Todas estas fuentes son referidas de manera más o menos genérica, a excepción de una en que Ottaviani prefirió recoger el texto directamente. Se trata de la Alocución que Pío XII impartió a los participantes del X Congreso Internacional de Ciencias Históricas el 7 de septiembre de 1955, y la pieza en cuestión, que transcribimos un poco más extensamente que el Cardenal, dice así: «Que no se objete, pues, que la Iglesia misma menosprecia las convicciones personales de quienes no piensan como ella.
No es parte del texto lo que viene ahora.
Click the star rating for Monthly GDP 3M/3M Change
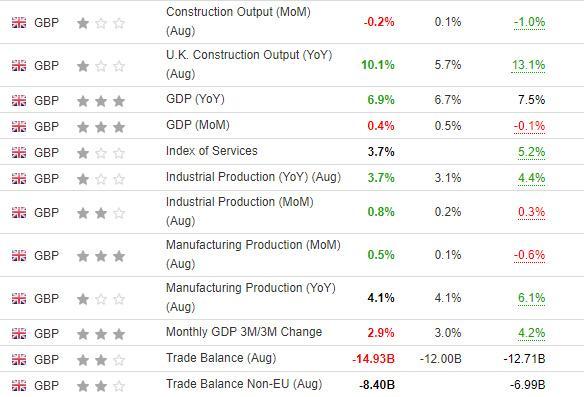This screenshot has width=584, height=397. pos(101,334)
La Iglesia consideraba y considera el abandono voluntario de la verdadera fe como un pecado. Cuando a partir del año 1200, aproximadamente, esta defección entrañó consecuencias penales tanto de parte del poder espiritual como del civil, fue para evitar que se deshiciera la unidad religiosa y eclesiástica de Occidente. Para los no católicos, la Iglesia aplica el principio reproducido en el Código de Derecho Canónico: “No se obligará a nadie a abrazar la fe católica contra su voluntad” [Canon 1351], y estima que sus convicciones constituyen un motivo, aunque no el principal, de tolerancia. Nos tratamos ya de esta materia en nuestra Alocución del 6 de diciembre de 1953 a los juristas católicos de Italia. El historiador no deberá olvidar que, si la Iglesia y el Estado conocieron horas y años de lucha, hubo también, desde Constantino el Grande hasta la época contemporánea, e incluso hasta nuestros días, períodos tranquilos, a menudo prolongados, durante los cuales colaboraron, dentro de una plena comprensión, en la educación de las mismas personas. La Iglesia no disimula que en principio considera esta colaboración como normal y que mira como ideal la unidad del pueblo en la verdadera religión y la unanimidad de acción entre ella y el Estado. Pero sabe también que desde cierto tiempo los acontecimientos evolucionan más bien en otro sentido, es decir, hacia la multiplicidad de confesiones religiosas y de concepciones de vida dentro de la misma comunidad nacional en que los católicos constituyen una minoría más o menos fuerte». (Vous avez voulu, §20-21. Traducción tomada de la página digital de El Vaticano). (Continuará).